_WRITTEN INSTRUCTION:_ Render the listing from the line with "Click the 下一步" to the line with "Action: click(x=673, y=249)", both included, as a Markdown table with columns Row and Text. Leave out blank lines, and number each remaining line in order.

_DATASET ROWS:_
----------

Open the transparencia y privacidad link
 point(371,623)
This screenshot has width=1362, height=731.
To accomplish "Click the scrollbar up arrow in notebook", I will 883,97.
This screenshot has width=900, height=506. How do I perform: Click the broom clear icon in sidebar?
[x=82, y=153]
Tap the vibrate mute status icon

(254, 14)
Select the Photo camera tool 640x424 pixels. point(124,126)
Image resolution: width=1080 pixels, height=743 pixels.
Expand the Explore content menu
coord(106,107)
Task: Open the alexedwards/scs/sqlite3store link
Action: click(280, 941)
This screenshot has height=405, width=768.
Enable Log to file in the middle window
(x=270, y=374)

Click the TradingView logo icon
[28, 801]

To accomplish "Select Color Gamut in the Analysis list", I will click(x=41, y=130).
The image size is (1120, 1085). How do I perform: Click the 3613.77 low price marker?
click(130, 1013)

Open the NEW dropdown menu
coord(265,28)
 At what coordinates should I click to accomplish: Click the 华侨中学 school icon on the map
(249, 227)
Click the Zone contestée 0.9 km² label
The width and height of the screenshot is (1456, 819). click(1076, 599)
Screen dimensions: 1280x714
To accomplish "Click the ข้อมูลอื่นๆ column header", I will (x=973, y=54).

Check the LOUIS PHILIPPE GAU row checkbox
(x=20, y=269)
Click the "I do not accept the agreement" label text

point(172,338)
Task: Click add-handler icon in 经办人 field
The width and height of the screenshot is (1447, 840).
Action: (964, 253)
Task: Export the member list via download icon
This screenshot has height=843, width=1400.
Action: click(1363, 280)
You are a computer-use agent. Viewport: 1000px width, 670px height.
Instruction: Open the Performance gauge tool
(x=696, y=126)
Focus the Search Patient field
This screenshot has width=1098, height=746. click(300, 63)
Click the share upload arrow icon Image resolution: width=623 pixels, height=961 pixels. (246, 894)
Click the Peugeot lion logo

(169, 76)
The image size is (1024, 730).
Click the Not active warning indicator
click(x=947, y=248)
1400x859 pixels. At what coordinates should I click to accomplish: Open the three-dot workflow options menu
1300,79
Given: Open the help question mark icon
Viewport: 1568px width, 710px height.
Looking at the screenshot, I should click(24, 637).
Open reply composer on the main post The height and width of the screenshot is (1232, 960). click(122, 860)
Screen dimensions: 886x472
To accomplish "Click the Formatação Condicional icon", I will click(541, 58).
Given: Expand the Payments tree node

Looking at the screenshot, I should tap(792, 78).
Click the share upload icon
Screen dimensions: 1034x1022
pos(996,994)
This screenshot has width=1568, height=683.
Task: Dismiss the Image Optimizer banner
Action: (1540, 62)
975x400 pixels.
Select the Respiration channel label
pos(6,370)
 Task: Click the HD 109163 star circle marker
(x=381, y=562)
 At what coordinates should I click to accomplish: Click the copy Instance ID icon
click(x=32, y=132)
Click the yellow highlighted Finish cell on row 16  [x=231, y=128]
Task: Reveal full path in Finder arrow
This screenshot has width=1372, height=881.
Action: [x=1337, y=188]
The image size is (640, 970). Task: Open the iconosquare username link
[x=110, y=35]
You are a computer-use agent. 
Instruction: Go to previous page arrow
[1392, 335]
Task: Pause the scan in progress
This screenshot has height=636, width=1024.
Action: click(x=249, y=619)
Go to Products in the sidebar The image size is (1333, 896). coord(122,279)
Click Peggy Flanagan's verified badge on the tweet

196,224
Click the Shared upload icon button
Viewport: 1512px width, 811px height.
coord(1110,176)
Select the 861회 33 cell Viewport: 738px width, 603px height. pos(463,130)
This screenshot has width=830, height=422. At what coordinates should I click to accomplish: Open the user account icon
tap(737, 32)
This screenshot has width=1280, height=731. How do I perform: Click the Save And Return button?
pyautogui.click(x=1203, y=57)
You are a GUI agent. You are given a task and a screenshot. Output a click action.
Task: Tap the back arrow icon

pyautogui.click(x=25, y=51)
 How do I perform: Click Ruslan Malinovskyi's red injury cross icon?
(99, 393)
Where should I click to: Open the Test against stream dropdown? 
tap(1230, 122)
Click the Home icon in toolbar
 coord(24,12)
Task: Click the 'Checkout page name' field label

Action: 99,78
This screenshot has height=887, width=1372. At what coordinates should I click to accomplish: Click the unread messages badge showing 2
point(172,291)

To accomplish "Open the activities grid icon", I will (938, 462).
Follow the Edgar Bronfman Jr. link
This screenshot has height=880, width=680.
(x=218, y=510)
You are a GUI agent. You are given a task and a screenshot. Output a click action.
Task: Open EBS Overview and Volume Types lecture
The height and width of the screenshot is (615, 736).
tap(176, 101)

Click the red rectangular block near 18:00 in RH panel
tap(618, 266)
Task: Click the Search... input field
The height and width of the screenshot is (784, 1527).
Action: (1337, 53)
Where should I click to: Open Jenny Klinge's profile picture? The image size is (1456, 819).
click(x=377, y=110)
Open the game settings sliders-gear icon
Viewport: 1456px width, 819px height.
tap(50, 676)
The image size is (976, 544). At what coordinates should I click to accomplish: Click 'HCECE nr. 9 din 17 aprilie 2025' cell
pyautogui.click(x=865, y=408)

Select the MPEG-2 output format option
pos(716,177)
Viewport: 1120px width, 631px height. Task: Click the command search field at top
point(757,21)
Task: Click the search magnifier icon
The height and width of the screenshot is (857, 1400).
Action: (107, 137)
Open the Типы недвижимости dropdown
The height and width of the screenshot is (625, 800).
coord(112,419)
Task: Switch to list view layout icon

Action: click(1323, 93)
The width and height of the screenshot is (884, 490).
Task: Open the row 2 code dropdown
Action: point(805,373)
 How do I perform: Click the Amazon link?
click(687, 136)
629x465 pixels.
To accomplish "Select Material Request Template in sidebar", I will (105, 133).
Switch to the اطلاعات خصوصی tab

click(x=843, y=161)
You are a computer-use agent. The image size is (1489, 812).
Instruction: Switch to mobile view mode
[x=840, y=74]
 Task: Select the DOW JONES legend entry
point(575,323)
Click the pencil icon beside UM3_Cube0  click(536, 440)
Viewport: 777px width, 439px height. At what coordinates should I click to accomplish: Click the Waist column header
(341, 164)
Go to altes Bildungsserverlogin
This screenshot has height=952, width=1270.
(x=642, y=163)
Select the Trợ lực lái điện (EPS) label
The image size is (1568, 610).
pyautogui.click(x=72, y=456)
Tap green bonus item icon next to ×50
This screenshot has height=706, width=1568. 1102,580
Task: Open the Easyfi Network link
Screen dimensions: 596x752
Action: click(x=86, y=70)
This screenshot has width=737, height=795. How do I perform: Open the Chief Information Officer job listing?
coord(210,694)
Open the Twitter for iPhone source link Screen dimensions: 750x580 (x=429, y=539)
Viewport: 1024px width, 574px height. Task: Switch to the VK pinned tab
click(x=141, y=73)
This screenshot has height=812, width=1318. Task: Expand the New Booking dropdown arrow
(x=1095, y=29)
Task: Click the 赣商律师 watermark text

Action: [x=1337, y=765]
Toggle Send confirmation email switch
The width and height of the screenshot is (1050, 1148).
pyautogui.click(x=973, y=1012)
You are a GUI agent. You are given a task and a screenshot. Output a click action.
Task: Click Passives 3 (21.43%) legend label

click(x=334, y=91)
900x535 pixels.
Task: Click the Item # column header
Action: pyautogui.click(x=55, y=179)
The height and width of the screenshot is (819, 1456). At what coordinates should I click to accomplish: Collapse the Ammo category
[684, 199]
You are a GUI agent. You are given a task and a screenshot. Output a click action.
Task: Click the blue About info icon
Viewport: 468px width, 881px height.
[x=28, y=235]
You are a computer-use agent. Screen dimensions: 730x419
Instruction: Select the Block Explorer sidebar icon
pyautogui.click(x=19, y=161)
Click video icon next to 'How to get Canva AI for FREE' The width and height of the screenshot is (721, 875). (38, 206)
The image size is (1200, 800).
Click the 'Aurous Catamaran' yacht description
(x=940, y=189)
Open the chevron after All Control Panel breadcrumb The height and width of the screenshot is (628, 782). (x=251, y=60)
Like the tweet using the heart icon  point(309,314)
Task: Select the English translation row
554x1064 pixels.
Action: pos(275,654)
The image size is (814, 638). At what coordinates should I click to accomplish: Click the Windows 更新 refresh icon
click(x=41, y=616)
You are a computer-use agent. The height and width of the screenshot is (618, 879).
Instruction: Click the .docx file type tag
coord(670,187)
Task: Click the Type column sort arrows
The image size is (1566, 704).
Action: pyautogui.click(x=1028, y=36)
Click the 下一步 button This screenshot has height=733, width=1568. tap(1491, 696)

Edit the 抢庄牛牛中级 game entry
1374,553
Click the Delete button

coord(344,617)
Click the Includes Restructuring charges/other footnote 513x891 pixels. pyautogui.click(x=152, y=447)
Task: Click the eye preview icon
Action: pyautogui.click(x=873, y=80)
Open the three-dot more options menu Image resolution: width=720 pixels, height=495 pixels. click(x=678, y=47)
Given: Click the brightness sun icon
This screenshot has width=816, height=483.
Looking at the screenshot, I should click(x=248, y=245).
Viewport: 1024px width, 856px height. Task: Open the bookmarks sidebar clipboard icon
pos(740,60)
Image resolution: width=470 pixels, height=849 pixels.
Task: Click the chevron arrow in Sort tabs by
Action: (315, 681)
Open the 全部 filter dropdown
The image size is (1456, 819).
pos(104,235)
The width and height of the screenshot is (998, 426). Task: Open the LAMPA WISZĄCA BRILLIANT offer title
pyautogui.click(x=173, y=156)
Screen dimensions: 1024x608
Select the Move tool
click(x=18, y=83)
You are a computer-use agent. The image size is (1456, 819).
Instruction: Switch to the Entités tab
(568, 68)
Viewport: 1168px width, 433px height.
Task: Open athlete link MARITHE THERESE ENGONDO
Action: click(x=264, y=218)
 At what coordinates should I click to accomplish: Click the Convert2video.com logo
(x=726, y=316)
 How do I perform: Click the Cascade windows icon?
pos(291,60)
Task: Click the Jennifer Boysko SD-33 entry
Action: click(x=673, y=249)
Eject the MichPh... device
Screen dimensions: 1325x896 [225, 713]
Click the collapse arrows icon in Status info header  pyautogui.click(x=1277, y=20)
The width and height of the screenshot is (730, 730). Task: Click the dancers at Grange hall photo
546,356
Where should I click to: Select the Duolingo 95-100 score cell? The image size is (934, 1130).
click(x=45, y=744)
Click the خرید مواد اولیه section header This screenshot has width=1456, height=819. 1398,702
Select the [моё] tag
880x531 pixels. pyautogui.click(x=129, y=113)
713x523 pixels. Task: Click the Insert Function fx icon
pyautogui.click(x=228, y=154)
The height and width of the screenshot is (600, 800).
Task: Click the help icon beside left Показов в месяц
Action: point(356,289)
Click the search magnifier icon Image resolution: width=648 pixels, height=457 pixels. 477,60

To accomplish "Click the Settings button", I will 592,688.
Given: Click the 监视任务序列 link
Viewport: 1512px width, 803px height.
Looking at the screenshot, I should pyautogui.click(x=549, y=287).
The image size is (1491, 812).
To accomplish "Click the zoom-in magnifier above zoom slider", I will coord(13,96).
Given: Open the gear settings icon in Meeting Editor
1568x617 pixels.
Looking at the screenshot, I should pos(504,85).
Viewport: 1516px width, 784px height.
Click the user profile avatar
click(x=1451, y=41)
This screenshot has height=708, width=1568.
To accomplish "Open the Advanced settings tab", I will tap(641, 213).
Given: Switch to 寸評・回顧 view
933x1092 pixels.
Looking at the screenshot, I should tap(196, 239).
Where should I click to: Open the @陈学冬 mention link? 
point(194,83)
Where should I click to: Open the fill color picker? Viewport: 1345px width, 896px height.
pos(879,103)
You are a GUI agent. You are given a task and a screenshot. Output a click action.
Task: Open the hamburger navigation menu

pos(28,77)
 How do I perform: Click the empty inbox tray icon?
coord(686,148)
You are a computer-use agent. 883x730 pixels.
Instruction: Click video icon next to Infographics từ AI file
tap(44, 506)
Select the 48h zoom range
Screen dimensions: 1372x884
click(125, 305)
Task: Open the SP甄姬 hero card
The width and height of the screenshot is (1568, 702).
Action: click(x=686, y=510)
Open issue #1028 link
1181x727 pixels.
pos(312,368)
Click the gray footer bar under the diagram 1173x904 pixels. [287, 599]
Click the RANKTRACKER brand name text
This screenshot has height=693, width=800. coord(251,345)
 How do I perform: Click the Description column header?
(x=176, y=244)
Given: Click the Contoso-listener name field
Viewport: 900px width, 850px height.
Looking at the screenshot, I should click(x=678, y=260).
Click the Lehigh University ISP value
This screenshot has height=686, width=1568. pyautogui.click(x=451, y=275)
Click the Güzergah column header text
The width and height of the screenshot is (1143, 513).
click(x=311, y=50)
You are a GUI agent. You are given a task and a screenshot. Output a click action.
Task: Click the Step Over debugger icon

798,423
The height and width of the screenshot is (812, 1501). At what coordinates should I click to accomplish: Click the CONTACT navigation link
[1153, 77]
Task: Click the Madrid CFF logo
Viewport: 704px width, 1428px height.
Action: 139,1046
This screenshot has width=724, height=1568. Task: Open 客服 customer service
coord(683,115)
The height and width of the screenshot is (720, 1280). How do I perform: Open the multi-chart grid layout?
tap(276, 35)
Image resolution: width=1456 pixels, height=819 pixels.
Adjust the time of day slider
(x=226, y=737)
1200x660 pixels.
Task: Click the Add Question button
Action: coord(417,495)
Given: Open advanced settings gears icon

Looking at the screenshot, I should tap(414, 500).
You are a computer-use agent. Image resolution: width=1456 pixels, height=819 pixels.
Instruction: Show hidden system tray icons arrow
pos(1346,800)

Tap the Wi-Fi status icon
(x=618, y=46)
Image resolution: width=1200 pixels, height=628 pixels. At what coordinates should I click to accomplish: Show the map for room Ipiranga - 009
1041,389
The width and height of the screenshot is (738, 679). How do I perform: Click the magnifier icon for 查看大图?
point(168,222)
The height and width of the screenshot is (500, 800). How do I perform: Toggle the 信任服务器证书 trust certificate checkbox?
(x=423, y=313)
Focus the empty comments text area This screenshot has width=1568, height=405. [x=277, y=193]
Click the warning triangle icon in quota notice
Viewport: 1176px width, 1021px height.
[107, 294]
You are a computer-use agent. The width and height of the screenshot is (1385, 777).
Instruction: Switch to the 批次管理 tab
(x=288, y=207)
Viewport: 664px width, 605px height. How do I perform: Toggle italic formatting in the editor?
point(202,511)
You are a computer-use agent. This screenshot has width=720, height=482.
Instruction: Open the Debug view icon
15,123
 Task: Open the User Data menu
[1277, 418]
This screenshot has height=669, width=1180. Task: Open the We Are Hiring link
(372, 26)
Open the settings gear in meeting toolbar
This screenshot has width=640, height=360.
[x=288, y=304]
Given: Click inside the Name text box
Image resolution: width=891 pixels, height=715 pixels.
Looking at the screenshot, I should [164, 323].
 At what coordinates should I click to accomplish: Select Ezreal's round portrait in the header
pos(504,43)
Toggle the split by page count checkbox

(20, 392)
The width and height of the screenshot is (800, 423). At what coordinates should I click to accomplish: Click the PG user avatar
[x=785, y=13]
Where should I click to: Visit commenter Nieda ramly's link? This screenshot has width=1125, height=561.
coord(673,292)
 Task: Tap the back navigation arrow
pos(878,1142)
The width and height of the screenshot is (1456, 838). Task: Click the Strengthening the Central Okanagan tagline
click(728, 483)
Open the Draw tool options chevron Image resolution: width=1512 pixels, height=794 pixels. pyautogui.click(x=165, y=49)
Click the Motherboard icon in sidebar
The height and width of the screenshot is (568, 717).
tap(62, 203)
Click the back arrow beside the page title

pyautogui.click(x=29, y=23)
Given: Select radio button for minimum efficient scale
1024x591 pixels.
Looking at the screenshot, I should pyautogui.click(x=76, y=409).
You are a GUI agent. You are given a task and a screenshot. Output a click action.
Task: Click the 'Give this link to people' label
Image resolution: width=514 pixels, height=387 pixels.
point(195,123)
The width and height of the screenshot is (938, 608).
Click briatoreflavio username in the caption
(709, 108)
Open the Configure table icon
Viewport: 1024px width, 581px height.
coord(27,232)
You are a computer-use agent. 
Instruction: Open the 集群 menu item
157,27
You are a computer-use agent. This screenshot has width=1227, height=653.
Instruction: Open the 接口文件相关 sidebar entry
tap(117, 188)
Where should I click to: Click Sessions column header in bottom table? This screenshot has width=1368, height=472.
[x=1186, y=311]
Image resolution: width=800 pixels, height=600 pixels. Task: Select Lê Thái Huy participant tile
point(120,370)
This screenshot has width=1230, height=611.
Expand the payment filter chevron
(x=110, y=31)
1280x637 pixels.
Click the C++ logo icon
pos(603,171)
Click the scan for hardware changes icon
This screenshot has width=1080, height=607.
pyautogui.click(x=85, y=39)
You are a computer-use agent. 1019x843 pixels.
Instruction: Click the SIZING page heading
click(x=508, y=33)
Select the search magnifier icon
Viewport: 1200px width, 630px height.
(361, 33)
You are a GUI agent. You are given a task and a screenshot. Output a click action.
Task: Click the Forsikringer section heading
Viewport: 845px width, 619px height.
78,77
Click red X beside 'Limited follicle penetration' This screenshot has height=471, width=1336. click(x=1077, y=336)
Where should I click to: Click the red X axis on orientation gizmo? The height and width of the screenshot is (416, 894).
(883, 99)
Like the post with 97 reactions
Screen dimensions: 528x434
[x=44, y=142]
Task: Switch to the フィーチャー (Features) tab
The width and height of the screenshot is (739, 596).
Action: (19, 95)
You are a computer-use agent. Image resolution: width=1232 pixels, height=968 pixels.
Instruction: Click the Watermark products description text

----------

_WRITTEN SOLUTION:_
| Row | Text |
|---|---|
| 1 | Click the 下一步 button This screenshot has height=733, width=1568. tap(1491, 696) |
| 2 | Edit the 抢庄牛牛中级 game entry |
| 3 | 1374,553 |
| 4 | Click the Delete button |
| 5 | coord(344,617) |
| 6 | Click the Includes Restructuring charges/other footnote 513x891 pixels. pyautogui.click(x=152, y=447) |
| 7 | Task: Click the eye preview icon |
| 8 | Action: pyautogui.click(x=873, y=80) |
| 9 | Open the three-dot more options menu Image resolution: width=720 pixels, height=495 pixels. click(x=678, y=47) |
| 10 | Given: Click the brightness sun icon |
| 11 | This screenshot has width=816, height=483. |
| 12 | Looking at the screenshot, I should click(x=248, y=245). |
| 13 | Viewport: 1024px width, 856px height. Task: Open the bookmarks sidebar clipboard icon |
| 14 | pos(740,60) |
| 15 | Image resolution: width=470 pixels, height=849 pixels. |
| 16 | Task: Click the chevron arrow in Sort tabs by |
| 17 | Action: (315, 681) |
| 18 | Open the 全部 filter dropdown |
| 19 | The image size is (1456, 819). |
| 20 | pos(104,235) |
| 21 | The width and height of the screenshot is (998, 426). Task: Open the LAMPA WISZĄCA BRILLIANT offer title |
| 22 | pyautogui.click(x=173, y=156) |
| 23 | Screen dimensions: 1024x608 |
| 24 | Select the Move tool |
| 25 | click(x=18, y=83) |
| 26 | You are a computer-use agent. The image size is (1456, 819). |
| 27 | Instruction: Switch to the Entités tab |
| 28 | (568, 68) |
| 29 | Viewport: 1168px width, 433px height. |
| 30 | Task: Open athlete link MARITHE THERESE ENGONDO |
| 31 | Action: click(x=264, y=218) |
| 32 |  At what coordinates should I click to accomplish: Click the Convert2video.com logo |
| 33 | (x=726, y=316) |
| 34 |  How do I perform: Click the Cascade windows icon? |
| 35 | pos(291,60) |
| 36 | Task: Click the Jennifer Boysko SD-33 entry |
| 37 | Action: click(x=673, y=249) |